Project

Profile

Help

XSLT 3.0 non XML result documents: should the Python API allow to capture them serialized?

Added by Martin Honnen almost 2 years ago

I am continuing to explore the SaxonC 12 Python API, for XSLT I wonder whether there is a way to capture non XML result documents containing XDM maps/arrays (aka JSON) in a serialized form e.g. a string.

While the primary result of e.g.

from saxonche import *

with PySaxonProcessor(license=True) as proc:
    print(proc.version)

    xslt = '''<xsl:stylesheet xmlns:xsl="http://www.w3.org/1999/XSL/Transform" version="3.0" expand-text="yes">
    <xsl:output method="json" indent="yes"/>
    <xsl:template name="xsl:initial-template">
      <xsl:sequence select="map { 'name' : 'Example 1', 'data' : array { 1 to 5 } }"/>
    </xsl:template>
</xsl:stylesheet>'''

    xslt_proc = proc.new_xslt30_processor()

    xslt_exe = xslt_proc.compile_stylesheet(stylesheet_text=xslt)

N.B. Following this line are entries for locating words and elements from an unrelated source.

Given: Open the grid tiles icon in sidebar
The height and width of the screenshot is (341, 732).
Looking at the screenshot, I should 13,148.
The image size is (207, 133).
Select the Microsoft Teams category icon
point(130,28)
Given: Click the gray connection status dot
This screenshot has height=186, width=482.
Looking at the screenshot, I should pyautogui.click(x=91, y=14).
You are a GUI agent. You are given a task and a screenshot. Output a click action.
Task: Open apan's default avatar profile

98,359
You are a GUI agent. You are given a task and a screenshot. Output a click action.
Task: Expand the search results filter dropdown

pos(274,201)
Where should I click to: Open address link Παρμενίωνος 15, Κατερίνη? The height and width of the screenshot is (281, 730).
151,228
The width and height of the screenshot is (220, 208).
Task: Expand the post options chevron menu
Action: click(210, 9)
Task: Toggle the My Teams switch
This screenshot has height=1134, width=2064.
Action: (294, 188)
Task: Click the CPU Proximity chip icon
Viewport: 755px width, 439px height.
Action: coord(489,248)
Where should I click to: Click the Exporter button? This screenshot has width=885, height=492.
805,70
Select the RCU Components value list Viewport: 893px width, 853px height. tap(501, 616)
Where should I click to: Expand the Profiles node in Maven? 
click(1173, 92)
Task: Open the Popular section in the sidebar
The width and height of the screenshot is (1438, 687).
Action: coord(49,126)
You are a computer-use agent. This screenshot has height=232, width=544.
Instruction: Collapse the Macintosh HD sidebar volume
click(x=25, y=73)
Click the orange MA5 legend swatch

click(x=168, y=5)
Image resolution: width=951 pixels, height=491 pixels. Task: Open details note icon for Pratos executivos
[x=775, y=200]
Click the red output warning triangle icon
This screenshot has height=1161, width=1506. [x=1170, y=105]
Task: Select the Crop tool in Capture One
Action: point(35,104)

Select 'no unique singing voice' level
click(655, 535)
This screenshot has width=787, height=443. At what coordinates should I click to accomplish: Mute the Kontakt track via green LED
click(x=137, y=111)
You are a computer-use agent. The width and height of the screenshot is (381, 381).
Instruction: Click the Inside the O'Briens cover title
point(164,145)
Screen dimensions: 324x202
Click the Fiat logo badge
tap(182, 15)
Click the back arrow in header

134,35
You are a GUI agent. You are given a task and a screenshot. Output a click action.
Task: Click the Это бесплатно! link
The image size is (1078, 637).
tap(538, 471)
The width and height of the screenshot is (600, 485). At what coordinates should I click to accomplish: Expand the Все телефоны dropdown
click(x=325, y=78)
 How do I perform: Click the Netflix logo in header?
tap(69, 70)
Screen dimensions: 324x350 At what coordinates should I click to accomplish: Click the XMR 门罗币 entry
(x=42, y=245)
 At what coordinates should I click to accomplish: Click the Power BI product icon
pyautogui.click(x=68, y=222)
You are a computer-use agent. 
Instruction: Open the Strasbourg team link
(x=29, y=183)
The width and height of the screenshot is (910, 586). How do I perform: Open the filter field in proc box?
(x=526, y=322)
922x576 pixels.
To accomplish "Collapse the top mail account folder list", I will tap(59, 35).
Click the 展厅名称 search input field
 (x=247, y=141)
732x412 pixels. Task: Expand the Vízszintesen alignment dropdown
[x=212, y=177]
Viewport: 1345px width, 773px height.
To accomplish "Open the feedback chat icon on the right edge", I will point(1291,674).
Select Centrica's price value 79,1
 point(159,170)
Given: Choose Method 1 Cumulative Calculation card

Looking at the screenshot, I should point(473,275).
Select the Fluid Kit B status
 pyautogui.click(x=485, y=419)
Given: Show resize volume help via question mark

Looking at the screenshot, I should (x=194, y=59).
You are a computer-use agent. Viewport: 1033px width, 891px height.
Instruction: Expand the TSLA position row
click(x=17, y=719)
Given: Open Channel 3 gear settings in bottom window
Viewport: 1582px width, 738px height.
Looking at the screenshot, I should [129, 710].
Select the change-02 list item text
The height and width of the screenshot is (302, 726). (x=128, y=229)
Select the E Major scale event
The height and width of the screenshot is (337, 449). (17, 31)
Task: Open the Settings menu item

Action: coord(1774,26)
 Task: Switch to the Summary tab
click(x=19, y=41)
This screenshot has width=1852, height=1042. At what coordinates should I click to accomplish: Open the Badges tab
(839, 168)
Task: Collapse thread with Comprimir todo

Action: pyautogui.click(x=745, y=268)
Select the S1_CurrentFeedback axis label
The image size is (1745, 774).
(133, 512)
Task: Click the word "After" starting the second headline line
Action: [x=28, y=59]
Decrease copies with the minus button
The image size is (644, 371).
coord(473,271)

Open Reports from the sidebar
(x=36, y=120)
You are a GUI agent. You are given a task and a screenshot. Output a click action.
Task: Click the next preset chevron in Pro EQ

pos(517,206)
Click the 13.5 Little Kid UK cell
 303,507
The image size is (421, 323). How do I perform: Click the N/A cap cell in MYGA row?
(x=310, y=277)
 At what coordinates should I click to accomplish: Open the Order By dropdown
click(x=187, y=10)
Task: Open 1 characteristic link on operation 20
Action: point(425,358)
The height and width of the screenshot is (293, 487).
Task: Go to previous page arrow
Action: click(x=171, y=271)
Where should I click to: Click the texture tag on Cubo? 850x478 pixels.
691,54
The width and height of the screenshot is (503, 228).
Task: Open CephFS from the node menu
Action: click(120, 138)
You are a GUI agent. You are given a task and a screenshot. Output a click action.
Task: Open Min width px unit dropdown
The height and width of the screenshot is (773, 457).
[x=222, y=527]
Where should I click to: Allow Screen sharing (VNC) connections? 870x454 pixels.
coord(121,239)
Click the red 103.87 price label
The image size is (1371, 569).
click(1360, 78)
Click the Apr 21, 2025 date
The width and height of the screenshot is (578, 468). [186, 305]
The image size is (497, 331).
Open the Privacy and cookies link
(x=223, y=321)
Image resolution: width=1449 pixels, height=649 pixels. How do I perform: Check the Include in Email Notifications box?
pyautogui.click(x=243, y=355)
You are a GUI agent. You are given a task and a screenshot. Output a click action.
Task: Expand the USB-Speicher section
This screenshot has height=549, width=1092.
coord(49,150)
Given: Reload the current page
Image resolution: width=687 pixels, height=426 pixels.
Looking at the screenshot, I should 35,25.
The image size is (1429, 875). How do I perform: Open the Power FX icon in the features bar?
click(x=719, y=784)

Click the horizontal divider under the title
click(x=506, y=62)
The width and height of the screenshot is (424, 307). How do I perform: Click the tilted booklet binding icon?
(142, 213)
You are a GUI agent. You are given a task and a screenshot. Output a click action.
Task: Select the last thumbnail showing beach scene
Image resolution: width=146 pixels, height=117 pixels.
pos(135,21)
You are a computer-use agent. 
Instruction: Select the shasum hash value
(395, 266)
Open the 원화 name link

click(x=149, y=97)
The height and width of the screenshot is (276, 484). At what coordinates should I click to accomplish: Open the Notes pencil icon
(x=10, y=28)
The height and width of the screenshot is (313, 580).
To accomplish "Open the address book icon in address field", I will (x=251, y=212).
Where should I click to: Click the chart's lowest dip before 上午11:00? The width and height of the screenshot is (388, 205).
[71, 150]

    result = xslt_exe.call_template_returning_string()

    print(result)

is returned serialized as a JSON string fine, i.e. the example code outputs

SaxonC-HE 12.0 from Saxonica
{
  "data": [ 1, 2, 3, 4, 5 ],
  "name": "Example 1"
}

when I try to do the same for secondary result documents created with xsl:result-document I seem to run into an error and only find that I can change my code to capture the raw result (but where I then lack a way in the Python API to serialize it as e.g. JSON):

So the following code

from saxonche import *

with PySaxonProcessor(license=True) as proc:
    print(proc.version)

    xslt = '''<xsl:stylesheet xmlns:xsl="http://www.w3.org/1999/XSL/Transform" version="3.0" expand-text="yes">
        <xsl:output method="json" indent="yes"/>
        <xsl:template name="xsl:initial-template">
          <xsl:sequence select="map { 'name' : 'Example 1', 'data' : array { 1 to 5 } }"/>
          <xsl:for-each select="1 to 5">
          <xsl:result-document href="json-result-{.}.json">
              <xsl:sequence
                select="array { (1 to .) ! map { 'name' : 'item ' || ., 'data' : array { 1 to . } } }"/>
            </xsl:result-document>
          </xsl:for-each>
        </xsl:template>
    </xsl:stylesheet>'''

    xslt_proc = proc.new_xslt30_processor()

    xslt_exe = xslt_proc.compile_stylesheet(stylesheet_text=xslt)

    xslt_exe.set_base_output_uri("urn:to-string")

    xslt_exe.set_capture_result_documents(True, False)

    result = xslt_exe.call_template_returning_string()

    print(result)

    result_docs = xslt_exe.get_result_documents()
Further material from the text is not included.